Curated Virtual Food Hall
A virtual food hall in which the brands and products being offered are owned by entities other than the retailer.
The flexibility of Virtual Restaurants offers exciting opportunities for the virtual-equivalents of traditional food halls. One such example (and a Vigor client) is Scratch Kitchen in Boulder, Colorado. They’re a Virtual Food Hall currently offering 7 brands all operating out of one location.
Runner-up Terminology
As you read through the glossary, I’m sure you wondered why some more popular terms weren’t included. Here are some runner-up terms and why I think they fall short on either popularity, clarity, or perception.
Ghost Kitchen
Wins the popularity contest, but loses on clarity (is the food made for or by ghosts? Spooky!) and perception (what are they hiding?)
Commissary Kitchen
Helpful when referring to a central kitchen, but strongly associated with institutional food, which can create issues of clarity and perception. Best to let this one refer to what it’s always referred to, rather than loop it into the Flextaurant space.
Blackbox Kitchen
Not very popular, and explicitly states that what’s happening behind closed doors is some kind of hidden secret—the opposite of what we want for positive perceptions.
Virtual Kitchen
Seems promising at first blush, except that in a Virtual Kitchen model, the only thing that isn’t virtual is the kitchen.

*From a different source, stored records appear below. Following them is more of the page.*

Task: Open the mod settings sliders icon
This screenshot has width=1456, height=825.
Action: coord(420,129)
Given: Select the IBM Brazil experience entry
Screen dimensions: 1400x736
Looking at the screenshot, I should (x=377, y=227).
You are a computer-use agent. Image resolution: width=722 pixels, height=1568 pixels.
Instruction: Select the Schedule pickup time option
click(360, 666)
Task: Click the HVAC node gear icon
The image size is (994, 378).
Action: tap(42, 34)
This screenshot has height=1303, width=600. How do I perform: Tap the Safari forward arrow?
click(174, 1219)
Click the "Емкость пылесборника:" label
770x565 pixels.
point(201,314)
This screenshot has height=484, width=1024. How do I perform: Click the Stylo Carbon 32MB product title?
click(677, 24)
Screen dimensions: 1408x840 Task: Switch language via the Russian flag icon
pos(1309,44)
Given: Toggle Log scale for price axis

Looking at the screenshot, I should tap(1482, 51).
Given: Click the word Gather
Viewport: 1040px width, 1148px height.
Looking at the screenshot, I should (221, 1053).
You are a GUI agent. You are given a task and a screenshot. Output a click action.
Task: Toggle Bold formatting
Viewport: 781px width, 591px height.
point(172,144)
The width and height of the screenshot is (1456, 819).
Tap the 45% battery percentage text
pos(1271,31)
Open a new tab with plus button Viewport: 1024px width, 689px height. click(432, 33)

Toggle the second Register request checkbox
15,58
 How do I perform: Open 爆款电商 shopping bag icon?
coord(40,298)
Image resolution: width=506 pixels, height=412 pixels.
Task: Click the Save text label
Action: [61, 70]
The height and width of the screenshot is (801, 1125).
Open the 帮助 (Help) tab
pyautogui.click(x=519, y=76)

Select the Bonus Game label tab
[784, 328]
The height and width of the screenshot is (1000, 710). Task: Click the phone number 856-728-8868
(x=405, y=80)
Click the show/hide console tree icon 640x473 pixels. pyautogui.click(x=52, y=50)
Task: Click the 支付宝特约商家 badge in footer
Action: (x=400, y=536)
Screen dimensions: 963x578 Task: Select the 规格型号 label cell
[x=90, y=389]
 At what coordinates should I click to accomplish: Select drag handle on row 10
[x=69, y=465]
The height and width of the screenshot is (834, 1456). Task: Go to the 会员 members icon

A contradiction in terms.
Dark Kitchen
Unless someone didn’t pay the power bill, this isn’t a term that should be used. Too foreboding.
Shadow Kitchen
We’re making food, not casting spells.
Cloud Kitchen
Actually a very promising term—it’s popular, it feels tech-forward, descriptive, and positive. But, easily confused with the CloudKitchens ® brand name.
Looking Forward
As part of my research for this article, I consulted with Jake Malanoski of Scratch Kitchen to get an insider perspective on the Flextaurant space. He pointed to several emerging models that aren’t even addressed here. The most interesting are what we might call development kitchens, which are solely focused on creating new menus and brands to license to others for production and delivery. In a way, this is the natural next step in the evolution from traditional restaurants, to flextaurants, to pure intellectual property development. Oh, and those enigmatic NFTs we’ve all been hearing about? I’m sure they’ll be intersecting with the restaurant space as well.
To me, the most exciting takeaway from all of this change and complexity is something pretty simple: for restaurants, technology is enabling more creativity. This creativity is on the entrepreneurial side, the branding side, and the culinary side. Flextaurants offer a brave new world of innovation, as well as new challenges in how best to create connected, meaningful brand experiences for consumers. And that’s something worth talking about.